Pike County Airport , also known as Hatcher Field, is a public-use airport in Pike County, Kentucky, United States. It is owned by the Pike County Regional Airport Board and located six nautical miles (11 km) northwest of the central business district of Pikeville, Kentucky. This airport is included in the FAA's National Plan of Integrated Airport Systems for 2009–2013, which categorized it as a general aviation facility.

From October 24, 2014, to July 24, 2015, Pike County Airport had nonstop scheduled airline service called Appalachian Air to Nashville International Airport. The service was operated by Corporate Flight Management on Jetstream 31 aircraft.

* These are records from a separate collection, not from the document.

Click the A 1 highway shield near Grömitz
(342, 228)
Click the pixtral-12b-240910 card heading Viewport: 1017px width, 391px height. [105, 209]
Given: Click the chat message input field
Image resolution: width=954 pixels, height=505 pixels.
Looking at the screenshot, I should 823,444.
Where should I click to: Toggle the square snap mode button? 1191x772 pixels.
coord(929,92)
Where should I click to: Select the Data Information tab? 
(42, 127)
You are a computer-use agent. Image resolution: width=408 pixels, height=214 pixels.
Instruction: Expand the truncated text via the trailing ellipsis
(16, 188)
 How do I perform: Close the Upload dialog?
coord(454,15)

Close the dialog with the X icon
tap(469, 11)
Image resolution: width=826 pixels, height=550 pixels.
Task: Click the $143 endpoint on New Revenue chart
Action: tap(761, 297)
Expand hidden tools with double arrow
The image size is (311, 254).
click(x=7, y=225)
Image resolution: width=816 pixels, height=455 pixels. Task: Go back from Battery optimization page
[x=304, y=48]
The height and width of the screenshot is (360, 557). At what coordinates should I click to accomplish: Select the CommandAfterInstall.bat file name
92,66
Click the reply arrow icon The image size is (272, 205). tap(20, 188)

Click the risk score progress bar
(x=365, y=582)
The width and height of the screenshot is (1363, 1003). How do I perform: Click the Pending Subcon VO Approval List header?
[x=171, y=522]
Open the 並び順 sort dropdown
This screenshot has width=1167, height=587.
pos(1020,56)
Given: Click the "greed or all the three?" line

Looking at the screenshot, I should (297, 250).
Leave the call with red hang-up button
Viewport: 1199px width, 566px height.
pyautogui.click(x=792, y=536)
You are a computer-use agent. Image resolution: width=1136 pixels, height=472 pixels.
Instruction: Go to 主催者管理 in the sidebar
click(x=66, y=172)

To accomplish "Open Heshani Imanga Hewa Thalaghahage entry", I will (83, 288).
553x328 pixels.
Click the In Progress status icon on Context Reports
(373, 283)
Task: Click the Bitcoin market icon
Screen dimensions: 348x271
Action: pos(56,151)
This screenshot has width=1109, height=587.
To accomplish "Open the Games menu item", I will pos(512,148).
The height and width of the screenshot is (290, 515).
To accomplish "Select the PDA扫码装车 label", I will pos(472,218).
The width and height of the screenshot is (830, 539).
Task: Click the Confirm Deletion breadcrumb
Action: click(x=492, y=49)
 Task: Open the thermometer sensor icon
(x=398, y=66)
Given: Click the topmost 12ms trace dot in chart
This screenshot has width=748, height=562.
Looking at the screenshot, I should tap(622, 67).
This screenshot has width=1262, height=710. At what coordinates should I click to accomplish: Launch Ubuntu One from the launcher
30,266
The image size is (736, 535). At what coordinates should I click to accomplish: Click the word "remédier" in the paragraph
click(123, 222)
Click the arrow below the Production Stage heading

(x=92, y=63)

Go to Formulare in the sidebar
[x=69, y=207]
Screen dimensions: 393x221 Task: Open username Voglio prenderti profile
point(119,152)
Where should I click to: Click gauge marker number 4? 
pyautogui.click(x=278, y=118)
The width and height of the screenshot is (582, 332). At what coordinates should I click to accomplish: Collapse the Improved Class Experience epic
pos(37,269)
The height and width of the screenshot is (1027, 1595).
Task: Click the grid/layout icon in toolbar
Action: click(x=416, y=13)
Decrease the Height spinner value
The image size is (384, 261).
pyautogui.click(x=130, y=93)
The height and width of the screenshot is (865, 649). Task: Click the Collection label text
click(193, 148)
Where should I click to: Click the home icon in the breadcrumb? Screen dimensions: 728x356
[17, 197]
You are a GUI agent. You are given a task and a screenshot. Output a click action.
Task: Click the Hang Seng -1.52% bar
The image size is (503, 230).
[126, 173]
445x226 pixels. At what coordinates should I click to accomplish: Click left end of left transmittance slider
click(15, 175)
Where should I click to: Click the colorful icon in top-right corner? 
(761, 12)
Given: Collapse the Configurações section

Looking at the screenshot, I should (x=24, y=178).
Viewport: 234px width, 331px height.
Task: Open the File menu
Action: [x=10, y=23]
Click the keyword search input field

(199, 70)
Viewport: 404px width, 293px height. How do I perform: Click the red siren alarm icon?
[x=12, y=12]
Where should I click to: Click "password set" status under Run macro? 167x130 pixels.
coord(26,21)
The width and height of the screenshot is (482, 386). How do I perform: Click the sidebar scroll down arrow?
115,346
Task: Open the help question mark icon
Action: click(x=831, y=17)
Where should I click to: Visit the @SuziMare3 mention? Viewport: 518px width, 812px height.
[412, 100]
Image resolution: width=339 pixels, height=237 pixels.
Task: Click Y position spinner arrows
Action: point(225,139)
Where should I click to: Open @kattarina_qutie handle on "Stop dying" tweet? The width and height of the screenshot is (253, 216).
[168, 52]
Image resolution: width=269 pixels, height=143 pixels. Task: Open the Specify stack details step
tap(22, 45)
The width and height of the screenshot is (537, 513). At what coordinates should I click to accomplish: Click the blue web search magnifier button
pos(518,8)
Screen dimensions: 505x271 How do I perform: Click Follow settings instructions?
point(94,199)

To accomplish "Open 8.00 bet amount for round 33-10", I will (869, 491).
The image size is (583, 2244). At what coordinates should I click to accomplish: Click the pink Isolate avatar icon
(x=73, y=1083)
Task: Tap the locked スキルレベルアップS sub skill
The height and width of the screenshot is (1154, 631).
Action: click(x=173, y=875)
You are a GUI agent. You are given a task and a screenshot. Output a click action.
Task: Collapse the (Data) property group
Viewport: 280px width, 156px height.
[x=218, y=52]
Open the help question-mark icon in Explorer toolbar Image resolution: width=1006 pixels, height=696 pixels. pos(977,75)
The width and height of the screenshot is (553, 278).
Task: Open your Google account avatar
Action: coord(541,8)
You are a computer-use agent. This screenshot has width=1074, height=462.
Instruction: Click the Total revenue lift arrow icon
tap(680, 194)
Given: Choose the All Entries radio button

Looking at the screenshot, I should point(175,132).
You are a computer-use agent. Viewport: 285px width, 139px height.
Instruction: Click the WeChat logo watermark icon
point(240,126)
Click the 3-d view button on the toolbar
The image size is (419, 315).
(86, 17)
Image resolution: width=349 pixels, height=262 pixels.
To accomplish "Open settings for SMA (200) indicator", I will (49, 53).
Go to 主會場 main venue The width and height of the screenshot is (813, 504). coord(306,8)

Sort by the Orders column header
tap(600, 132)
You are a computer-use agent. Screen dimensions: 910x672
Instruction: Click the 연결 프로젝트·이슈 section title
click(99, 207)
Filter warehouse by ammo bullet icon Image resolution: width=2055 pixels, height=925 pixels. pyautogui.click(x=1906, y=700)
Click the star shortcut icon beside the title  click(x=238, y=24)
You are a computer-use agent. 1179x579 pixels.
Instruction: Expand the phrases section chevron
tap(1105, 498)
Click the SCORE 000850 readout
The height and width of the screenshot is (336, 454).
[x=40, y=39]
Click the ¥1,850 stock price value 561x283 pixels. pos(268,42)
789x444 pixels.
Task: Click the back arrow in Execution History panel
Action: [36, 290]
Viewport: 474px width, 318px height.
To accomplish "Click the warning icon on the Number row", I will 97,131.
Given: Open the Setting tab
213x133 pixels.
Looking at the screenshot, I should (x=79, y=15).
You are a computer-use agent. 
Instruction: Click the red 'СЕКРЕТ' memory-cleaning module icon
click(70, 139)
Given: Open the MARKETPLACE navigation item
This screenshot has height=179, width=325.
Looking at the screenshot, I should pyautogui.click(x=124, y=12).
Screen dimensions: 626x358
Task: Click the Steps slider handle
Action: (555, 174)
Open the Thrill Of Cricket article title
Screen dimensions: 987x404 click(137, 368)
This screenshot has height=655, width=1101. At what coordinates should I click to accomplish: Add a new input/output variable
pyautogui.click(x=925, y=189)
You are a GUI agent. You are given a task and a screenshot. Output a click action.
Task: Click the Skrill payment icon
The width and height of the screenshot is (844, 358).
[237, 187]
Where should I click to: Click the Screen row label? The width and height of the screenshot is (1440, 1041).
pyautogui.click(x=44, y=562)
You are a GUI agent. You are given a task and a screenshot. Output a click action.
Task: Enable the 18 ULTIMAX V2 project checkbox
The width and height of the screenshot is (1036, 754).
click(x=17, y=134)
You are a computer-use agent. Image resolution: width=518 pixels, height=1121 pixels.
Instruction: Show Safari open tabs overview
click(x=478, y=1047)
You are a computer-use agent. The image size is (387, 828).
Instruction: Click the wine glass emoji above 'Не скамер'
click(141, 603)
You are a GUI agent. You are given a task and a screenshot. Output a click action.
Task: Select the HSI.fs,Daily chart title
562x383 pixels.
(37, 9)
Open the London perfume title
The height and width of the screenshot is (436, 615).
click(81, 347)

==Facilities and aircraft==
Pike County-Hatcher Field covers an area of 46 acre at an elevation of 1,473 feet (449 m) above mean sea level. It has two asphalt paved runways: 9/27 is 5,350 by 100 feet (1,631 x 30 m) and 2/20 is 3,600 by 75 feet (1,097 x 23 m). Only runway 9/27 is open for aircraft operations; runway 2/20 is closed indefinitely.

For the 12-month period ending September 30, 2009, the airport had 8,722 aircraft operations, an average of 23 per day: 87% general aviation, 11% air taxi, and 2% military. At that time there were 23 aircraft based at this airport: 83% single-engine and 17% multi-engine.